Professor David Reich of Harvard Medical School, the lead author of the study, said: 'Now that we can estimate the probability that a particular genetic variant arose from Neanderthals, we can begin to understand how that inherited DNA affects us'.
The researchers compared the genomes of 1,004 people of European and Asian descent with Neanderthal DNA from a 50,000-year-old toe bone found in a Siberian cave. These genomes were also compared to those of 176 West Africans. Ancestors of people from that part of the world are thought never to have interbred with Neanderthals.
In contrast, between two percent and four percent of the modern non-African genome is considered to be a result of ancient Homo sapiens interbreeding with Neanderthals.
The researchers in this study found that Neanderthal DNA is not evenly distributed throughout the genome - some areas are particularly rich, whereas in other areas it is almost entirely absent.
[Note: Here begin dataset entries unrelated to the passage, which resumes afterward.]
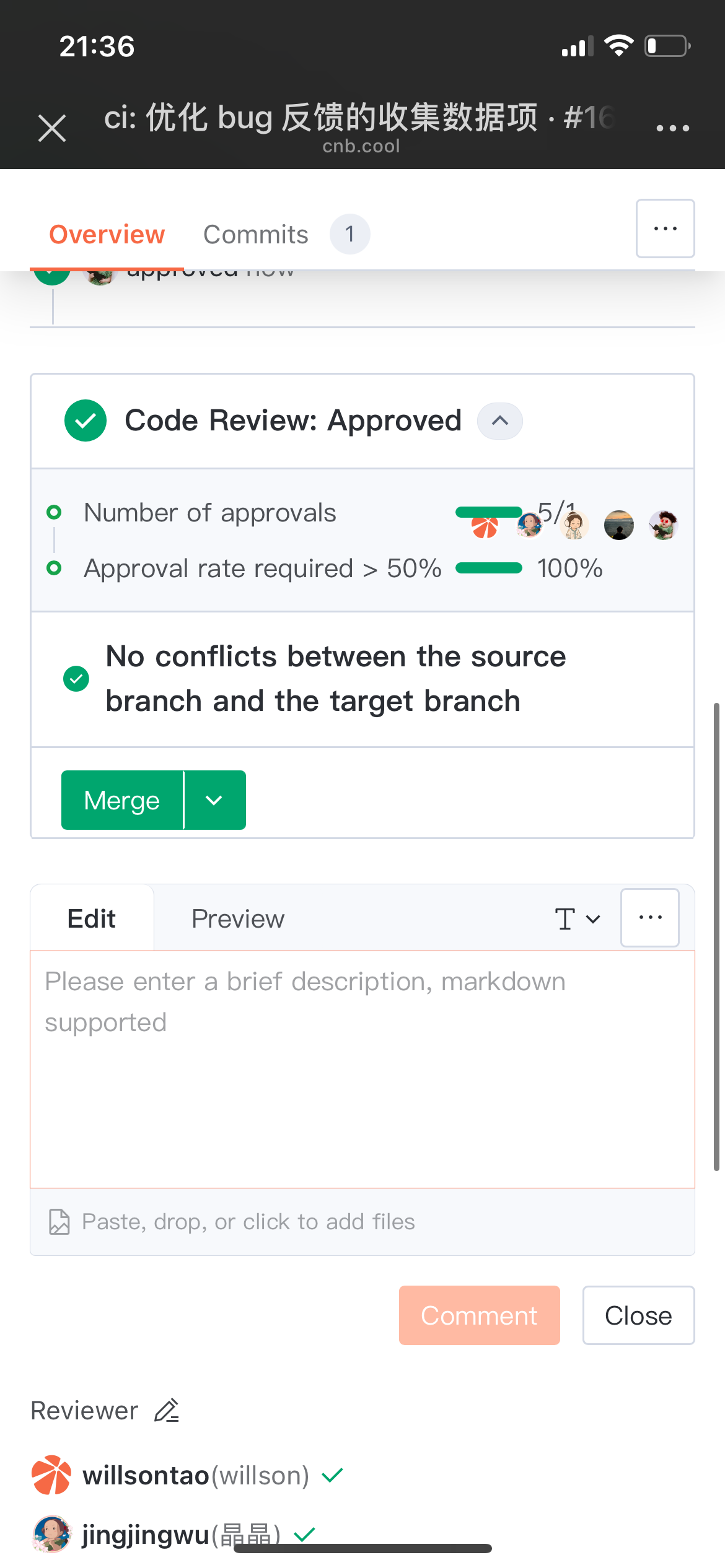Click the add files image icon

(59, 1222)
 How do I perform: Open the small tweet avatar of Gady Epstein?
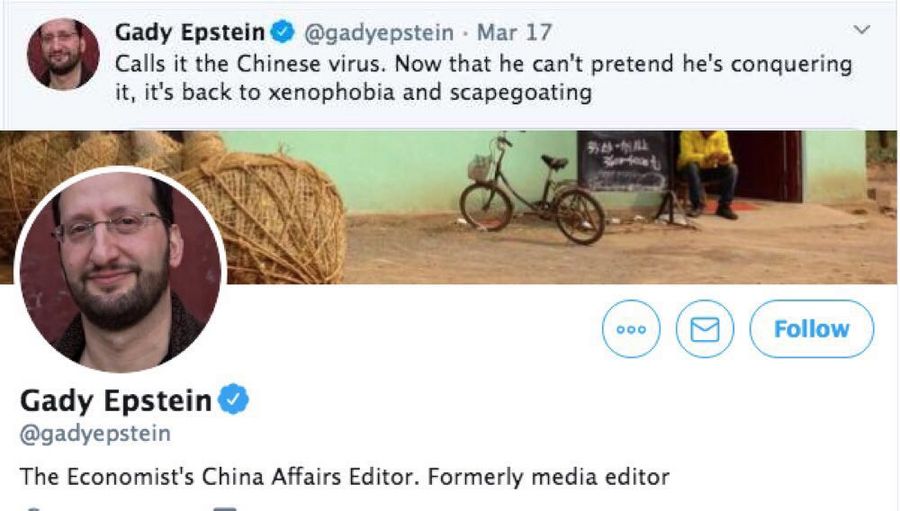(63, 55)
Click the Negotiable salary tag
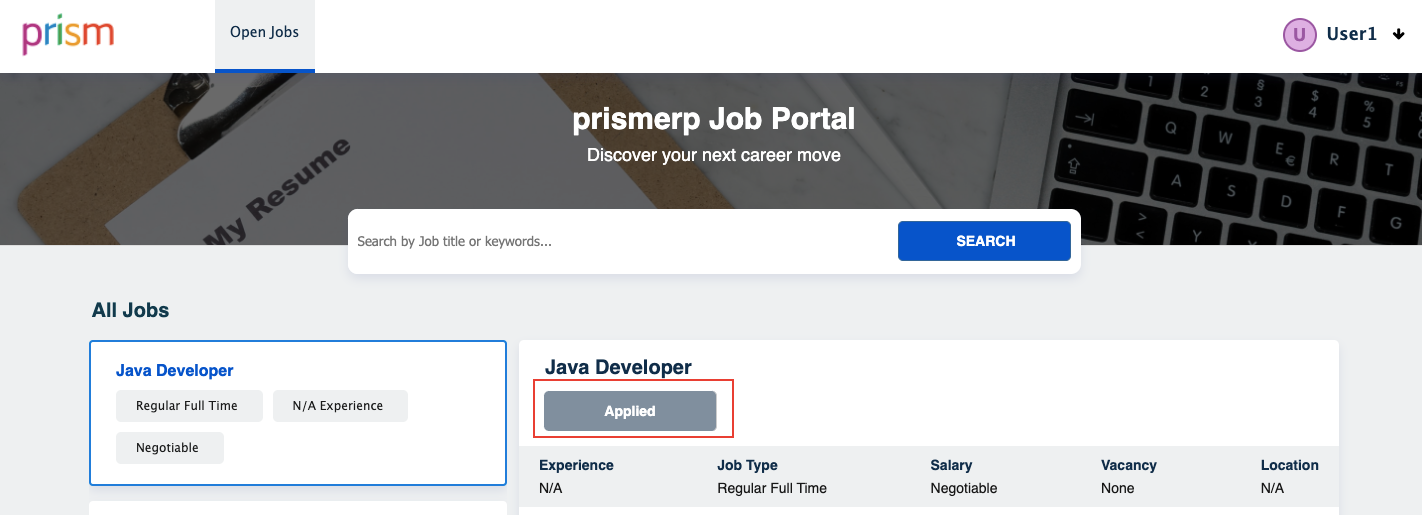Viewport: 1422px width, 515px height. [167, 448]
Neanderthal DNA was found in very low quantities in regions of the X chromosome and in testes-specific genes, for example.
However a number of genetic variants inherited from Neanderthals were linked to diseases, especially autoimmune disorders such as lupus, biliary cirrhosis (an autoimmune disease of the liver), Crohn's disease and type 2 diabetes.
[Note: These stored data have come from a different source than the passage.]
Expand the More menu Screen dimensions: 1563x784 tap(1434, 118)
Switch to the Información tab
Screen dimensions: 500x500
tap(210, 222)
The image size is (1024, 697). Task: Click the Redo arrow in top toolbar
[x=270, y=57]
One question the scientists are considering is whether our ancient relatives also had these diseases or whether the variants only impact health in a modern genetic setting. Currently, says Dr Sriram Sankararaman, one of the study's scientists, 'we don't have the fine knowledge of the genetics of Neanderthals to answer this'.
The answer might come with further research. In a statement, the scientists say they are now searching for Neanderthal mutations in a 'biobank containing genetic data from half a million Britons', presumably UK Biobank.